Turkish Kilim: A pileless handwoven rug that is produced in Turkey. Kilims are also used a wall decor, hangings, table covers, bedspreads, upholstery, and even for bags
Oriental: Oriental rug is a general term for a knotted-pile rug from China, Turkey, Tibet, India, and Egypt.
Persian: Mostly made in Iran (and sometimes Pakistan). They’re handwoven and consist of colorful geometric and floral designs. The jewel tones (mostly reds) are typical of Persian rugs. One popular style of rug is known as Heriz, which has bold, geometric patterns with a medallion in the center.
Tabriz: An intricate rug made of cotton or silk from Tabriz
Overdyed: These have been dyed one consistent color – only a hint of the pattern comes through.
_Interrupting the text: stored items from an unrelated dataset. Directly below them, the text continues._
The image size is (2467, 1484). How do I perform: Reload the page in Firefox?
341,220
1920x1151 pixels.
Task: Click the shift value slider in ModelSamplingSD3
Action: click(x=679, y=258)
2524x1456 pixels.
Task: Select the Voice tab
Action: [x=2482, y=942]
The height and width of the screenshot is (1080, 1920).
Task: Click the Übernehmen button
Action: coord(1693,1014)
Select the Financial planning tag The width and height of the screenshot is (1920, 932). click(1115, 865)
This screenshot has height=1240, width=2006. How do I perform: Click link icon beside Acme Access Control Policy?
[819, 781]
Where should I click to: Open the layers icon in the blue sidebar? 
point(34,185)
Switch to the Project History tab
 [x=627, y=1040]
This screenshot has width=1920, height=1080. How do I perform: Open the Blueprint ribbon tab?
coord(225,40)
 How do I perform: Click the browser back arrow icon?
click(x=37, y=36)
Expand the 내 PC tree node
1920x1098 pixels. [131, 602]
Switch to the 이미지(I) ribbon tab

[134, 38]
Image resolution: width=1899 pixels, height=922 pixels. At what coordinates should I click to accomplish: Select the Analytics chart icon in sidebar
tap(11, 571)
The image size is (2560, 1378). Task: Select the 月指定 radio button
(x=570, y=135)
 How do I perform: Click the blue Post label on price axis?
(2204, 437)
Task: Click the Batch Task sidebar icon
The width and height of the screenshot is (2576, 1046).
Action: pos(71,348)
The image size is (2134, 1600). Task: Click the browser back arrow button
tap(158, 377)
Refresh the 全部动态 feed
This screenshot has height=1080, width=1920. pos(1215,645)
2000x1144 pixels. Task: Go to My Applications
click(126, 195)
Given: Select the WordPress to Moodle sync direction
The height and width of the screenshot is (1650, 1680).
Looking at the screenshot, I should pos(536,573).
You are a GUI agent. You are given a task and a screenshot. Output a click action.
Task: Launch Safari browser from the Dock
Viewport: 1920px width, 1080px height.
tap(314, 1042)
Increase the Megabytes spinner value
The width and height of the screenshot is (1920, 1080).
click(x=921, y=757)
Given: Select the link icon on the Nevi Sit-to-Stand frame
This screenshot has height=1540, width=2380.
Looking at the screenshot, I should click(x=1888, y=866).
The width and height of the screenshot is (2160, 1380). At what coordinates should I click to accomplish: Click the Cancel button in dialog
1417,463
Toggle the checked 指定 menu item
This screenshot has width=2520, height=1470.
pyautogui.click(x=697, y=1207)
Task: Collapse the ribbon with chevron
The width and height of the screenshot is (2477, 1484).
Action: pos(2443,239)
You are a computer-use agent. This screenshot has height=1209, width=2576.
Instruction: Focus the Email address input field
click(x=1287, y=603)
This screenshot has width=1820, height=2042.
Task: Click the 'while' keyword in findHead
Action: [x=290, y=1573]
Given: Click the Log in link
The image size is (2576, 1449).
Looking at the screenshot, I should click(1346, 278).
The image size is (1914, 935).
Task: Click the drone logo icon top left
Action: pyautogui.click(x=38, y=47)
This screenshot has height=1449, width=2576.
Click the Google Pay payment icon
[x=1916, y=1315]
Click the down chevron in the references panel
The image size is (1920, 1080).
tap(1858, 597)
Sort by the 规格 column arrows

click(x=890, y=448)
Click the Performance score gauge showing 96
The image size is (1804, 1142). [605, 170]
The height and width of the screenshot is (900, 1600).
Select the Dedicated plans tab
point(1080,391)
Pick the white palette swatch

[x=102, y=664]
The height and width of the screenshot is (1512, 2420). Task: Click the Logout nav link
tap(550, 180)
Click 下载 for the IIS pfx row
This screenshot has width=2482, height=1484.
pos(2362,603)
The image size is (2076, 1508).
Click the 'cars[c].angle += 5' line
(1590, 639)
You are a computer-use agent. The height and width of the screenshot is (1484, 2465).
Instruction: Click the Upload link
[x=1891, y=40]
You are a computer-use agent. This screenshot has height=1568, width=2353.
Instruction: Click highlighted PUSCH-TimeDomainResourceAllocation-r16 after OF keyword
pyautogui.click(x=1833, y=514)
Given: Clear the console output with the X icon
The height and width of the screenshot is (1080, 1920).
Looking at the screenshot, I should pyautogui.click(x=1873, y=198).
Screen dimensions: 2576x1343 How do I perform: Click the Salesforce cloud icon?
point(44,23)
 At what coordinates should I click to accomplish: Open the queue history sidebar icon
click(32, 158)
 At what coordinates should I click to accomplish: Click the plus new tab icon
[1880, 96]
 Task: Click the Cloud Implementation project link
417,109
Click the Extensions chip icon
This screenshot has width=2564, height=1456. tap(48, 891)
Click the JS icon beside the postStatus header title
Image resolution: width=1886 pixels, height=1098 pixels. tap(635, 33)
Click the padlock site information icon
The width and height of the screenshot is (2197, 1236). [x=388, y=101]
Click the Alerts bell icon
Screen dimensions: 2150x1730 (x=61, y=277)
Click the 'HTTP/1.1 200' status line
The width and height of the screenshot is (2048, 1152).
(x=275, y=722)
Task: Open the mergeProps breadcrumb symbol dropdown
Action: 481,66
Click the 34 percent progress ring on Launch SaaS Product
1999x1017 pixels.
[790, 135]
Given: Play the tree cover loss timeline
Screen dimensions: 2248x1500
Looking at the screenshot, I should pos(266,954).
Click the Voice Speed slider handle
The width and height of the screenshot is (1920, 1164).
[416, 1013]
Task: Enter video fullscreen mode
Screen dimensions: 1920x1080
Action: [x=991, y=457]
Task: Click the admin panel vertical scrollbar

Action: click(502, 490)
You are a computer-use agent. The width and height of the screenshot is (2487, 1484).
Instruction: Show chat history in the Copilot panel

Bokhara Rug: These are defined by their diamond-shaped or oval motifs that repeat
Turkish Oushak (my personal favorite): Oushaks are typically geometric with a central medallion/geometric pattern or smaller scattered patterns with a border design of a similar medallion or scroll/vine pattern. I recently purchased these rugs, which are both Oushaks:
Purchased this gorgeous Egyptian Floral Oushak last week from RugSource
As you continue to search, you’ll likely start to familiarize yourself with these rugs, and depending on your aesthetic, immediately recognize the rugs you’re drawn to. One of my favorite ways to familiarize myself with the types of rugs is browsing eBay, Etsy and LiveAuctioneers, because (most) of their rug listings are quite detailed.
I shared my favorite Etsy shops for buying vintage rugs in this post!
Hi! Thank you so much for creating so much wonderful and thoughtful content for us! If I’m looking at vintage rugs, and I see what looks like criss-cross stitching, could that mean its been repaired? Just want to have some background knowledge before asking the seller. Thank you!